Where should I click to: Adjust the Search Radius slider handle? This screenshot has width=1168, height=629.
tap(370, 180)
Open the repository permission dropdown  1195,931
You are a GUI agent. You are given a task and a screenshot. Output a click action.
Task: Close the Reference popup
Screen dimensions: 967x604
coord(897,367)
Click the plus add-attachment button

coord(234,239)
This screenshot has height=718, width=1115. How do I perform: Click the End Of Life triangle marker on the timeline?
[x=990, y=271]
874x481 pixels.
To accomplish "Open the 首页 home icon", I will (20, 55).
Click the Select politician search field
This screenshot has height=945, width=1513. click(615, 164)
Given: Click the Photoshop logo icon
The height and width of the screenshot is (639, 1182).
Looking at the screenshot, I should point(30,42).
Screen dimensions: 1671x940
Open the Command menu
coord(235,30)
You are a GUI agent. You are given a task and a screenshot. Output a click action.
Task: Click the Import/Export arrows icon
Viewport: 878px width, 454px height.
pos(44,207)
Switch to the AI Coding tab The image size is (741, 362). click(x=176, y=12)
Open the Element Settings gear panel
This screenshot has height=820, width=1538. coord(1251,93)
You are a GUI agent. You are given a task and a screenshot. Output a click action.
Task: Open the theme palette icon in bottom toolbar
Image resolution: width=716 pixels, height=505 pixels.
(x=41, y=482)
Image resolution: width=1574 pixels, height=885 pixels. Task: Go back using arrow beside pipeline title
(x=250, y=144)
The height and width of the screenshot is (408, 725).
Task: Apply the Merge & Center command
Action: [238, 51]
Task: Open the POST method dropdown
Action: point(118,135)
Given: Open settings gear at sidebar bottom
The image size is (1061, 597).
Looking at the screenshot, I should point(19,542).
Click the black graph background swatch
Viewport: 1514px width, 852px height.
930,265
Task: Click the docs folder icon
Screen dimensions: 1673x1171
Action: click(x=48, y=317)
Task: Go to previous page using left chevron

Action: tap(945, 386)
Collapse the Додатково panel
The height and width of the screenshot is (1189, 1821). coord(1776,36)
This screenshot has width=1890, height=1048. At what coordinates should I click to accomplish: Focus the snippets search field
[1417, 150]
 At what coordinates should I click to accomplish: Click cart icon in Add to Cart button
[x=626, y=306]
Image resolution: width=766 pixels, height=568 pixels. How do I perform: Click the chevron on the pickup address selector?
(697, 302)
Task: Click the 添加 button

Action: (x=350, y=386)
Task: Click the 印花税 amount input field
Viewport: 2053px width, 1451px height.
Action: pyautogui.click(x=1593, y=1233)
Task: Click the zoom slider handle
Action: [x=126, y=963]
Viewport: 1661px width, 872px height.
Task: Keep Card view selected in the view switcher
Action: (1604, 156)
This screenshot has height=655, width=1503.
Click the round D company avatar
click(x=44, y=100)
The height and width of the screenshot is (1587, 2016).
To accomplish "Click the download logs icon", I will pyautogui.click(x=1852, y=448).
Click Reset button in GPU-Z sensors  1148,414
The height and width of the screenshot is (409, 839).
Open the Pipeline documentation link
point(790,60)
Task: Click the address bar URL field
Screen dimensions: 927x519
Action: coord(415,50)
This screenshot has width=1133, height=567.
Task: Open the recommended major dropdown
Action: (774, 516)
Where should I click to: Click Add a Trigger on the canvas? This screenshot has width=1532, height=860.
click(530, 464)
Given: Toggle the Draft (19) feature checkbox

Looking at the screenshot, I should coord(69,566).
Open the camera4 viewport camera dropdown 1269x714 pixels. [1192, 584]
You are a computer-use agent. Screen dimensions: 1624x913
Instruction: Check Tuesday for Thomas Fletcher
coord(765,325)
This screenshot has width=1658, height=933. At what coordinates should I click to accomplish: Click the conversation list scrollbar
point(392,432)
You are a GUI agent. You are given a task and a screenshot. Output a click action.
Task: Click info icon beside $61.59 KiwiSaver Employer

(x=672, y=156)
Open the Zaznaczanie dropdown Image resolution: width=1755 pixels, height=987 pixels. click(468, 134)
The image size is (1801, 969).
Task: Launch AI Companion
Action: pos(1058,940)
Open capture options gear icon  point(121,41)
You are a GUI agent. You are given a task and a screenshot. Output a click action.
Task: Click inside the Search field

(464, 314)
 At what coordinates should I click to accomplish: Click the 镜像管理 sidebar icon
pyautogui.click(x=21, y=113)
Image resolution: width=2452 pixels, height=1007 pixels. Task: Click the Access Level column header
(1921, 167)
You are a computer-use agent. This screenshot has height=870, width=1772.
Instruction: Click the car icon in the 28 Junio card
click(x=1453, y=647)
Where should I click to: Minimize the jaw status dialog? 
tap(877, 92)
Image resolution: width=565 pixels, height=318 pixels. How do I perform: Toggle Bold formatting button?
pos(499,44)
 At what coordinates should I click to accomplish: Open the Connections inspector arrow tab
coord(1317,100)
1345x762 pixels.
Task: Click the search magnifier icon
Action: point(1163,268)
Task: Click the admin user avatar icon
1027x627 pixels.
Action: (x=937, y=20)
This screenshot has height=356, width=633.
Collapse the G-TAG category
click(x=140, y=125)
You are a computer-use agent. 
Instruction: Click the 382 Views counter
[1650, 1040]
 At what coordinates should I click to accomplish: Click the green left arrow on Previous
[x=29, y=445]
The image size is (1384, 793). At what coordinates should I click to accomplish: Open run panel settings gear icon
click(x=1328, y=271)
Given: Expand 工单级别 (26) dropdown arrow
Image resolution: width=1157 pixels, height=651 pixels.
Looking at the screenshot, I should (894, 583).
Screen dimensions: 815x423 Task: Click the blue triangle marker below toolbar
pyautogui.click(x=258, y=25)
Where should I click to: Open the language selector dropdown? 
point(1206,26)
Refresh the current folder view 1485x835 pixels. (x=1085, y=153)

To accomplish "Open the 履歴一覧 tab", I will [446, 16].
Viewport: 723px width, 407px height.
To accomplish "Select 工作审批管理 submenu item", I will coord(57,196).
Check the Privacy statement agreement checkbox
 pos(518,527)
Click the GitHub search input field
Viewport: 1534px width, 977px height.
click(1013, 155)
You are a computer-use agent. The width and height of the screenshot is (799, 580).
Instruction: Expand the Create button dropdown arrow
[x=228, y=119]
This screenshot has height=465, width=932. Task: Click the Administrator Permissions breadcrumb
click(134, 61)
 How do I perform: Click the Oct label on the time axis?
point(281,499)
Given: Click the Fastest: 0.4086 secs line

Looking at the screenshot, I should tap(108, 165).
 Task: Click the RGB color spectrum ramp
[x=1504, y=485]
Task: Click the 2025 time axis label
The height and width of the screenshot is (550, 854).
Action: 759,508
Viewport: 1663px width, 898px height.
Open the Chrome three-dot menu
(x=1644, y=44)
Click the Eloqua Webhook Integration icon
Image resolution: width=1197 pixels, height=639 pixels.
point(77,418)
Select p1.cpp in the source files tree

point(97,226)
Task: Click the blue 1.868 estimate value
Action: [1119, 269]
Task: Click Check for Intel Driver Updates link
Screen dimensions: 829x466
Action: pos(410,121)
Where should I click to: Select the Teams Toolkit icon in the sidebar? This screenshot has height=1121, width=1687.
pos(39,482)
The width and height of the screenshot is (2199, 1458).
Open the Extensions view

WORK TASK >>
In the entries, the line containing "Instruction: Expand the" and every line after it through the last are to be duplicated exactly, and no other line is to be included.

OUTPUT BELOW >>
Instruction: Expand the Create button dropdown arrow
[x=228, y=119]
This screenshot has height=465, width=932. Task: Click the Administrator Permissions breadcrumb
click(134, 61)
 How do I perform: Click the Oct label on the time axis?
point(281,499)
Given: Click the Fastest: 0.4086 secs line

Looking at the screenshot, I should tap(108, 165).
 Task: Click the RGB color spectrum ramp
[x=1504, y=485]
Task: Click the 2025 time axis label
The height and width of the screenshot is (550, 854).
Action: 759,508
Viewport: 1663px width, 898px height.
Open the Chrome three-dot menu
(x=1644, y=44)
Click the Eloqua Webhook Integration icon
Image resolution: width=1197 pixels, height=639 pixels.
point(77,418)
Select p1.cpp in the source files tree

point(97,226)
Task: Click the blue 1.868 estimate value
Action: [1119, 269]
Task: Click Check for Intel Driver Updates link
Screen dimensions: 829x466
Action: pos(410,121)
Where should I click to: Select the Teams Toolkit icon in the sidebar? This screenshot has height=1121, width=1687.
pos(39,482)
The width and height of the screenshot is (2199, 1458).
Open the Extensions view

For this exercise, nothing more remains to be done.